La question des prix de l'électricité, traditionnellement très sensible car liée au pouvoir d'achat des Français, s'est hissée ces derniers mois au rang de sujet stratégique national. Elle est devenue un des arguments pivots du vif débat autour de la place du nucléaire dans l'Hexagone.

« La France gardera l'électricité la moins chère d'Europe », affirmait Henri Proglio, Pdg d'EDF, à la fin du mois de juillet 2013 dans les colonnes du quotidien Le Monde. Avec cette déclaration, le patron de l'opérateur historique ne se contentait pas de tenter d'atténuer l'effet de la hausse, annoncée quelques jours auparavant, de 5 % du prix de l'électricité au 1er août 2013, puis de 5 % au 1er août 2014, et encore sans doute en 2015.
Il plaidait surtout en faveur du maintien de la place prépondérante du nucléaire en France, garant selon lui d'une électricité bon marché.

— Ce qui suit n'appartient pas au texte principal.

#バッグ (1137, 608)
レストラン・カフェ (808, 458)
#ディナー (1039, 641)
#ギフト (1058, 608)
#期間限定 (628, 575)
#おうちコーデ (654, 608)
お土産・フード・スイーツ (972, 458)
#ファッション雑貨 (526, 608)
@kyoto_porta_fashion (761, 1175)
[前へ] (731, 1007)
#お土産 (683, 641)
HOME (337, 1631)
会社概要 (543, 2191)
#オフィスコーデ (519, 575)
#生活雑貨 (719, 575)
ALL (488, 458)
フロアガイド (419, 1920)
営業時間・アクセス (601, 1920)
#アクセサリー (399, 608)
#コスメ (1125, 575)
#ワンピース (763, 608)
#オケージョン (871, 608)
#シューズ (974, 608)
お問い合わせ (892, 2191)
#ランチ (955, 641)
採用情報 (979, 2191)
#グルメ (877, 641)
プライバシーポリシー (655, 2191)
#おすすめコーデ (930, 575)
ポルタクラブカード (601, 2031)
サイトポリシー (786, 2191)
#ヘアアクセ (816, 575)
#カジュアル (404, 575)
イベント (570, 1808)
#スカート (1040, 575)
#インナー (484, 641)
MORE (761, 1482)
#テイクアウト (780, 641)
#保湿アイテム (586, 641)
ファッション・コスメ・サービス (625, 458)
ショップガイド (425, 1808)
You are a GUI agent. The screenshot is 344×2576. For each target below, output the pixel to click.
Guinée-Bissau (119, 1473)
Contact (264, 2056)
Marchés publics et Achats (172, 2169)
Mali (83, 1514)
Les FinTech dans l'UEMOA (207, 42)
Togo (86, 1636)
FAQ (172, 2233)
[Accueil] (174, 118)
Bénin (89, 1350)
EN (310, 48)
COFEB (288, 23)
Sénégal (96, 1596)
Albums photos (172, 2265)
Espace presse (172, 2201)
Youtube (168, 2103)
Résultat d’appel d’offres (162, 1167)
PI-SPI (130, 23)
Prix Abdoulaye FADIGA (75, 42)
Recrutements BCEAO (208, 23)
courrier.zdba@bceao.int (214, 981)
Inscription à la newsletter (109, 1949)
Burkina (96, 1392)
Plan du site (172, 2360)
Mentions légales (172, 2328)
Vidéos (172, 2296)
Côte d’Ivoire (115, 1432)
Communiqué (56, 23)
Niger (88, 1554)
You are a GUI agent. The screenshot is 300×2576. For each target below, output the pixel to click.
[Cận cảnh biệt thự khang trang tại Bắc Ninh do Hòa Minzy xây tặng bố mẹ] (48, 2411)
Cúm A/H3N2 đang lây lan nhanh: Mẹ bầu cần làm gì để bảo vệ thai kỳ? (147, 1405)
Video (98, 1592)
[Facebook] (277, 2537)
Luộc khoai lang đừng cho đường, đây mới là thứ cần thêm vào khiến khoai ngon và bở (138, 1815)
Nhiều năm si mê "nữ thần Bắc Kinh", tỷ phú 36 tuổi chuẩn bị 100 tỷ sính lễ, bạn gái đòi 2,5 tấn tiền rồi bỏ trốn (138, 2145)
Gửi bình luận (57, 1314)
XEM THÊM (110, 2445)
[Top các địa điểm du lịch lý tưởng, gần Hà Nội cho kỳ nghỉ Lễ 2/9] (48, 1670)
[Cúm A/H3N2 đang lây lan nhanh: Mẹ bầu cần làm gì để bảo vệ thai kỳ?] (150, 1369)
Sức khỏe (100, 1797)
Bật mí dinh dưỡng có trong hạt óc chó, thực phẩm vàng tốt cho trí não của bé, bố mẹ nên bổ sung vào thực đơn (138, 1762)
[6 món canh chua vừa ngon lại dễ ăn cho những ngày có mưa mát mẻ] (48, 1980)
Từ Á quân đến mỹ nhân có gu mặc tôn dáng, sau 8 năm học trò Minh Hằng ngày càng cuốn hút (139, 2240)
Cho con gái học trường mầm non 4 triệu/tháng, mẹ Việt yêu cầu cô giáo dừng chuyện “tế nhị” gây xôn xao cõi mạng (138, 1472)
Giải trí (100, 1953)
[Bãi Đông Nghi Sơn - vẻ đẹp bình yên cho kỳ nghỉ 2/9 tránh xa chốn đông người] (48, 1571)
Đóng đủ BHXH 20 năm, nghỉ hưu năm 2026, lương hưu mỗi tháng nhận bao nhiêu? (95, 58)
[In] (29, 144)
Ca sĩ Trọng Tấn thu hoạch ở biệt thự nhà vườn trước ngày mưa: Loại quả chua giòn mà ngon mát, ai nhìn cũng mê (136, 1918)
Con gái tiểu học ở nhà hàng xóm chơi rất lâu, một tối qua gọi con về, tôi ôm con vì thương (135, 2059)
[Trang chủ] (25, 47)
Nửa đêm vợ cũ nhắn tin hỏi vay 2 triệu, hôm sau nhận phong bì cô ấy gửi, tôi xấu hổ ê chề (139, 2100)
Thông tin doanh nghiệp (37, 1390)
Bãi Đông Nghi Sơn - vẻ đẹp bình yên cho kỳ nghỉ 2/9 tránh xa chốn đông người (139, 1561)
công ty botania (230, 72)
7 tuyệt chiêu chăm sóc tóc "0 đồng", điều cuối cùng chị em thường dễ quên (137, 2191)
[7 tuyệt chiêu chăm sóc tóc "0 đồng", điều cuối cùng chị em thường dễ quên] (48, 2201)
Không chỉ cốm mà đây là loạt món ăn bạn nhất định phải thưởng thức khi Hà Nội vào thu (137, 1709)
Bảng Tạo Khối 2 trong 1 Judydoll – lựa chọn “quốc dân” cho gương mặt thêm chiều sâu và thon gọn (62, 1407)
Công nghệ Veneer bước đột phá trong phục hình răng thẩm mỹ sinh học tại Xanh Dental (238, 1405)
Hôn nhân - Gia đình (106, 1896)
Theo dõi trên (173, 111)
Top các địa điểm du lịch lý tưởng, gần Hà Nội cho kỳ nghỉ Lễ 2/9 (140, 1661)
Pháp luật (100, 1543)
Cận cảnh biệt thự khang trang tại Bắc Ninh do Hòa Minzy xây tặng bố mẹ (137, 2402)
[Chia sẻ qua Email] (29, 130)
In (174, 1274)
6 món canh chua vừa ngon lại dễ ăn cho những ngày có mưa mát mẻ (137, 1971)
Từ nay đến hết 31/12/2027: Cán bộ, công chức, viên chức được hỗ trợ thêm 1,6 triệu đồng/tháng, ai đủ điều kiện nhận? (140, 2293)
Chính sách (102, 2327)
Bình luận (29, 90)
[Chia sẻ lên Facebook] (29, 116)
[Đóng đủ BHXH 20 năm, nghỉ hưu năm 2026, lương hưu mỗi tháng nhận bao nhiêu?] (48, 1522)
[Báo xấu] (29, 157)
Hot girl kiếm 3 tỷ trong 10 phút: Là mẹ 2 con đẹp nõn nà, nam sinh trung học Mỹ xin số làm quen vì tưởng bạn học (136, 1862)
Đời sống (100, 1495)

Une projection controversée aujourd'hui, au moment où le gouvernement mène une réflexion sur la « transition énergétique » dans laquelle il veut engager la France.
D'abord, un constat : l'électricité française est effectivement parmi les moins chères d'Europe. Son prix demeure inférieur de 27 % au prix moyen en Europe, à la fois pour les particuliers et pour les entreprises, selon les « Chiffres et statistiques » publiés en novembre 2013 par le ministère de l'Énergie (données Eurostat). À 13,59 centimes d'euro (TTC) le kilowattheure (kWh) sur le marché résidentiel français, contre 18,79 en moyenne dans l'Union européenne et 20,04 dans la zone euro. « Mesuré en parité de pouvoir d'achat, ce prix est même de 37 % inférieur au prix moyen en Europe », souligne le ministère français.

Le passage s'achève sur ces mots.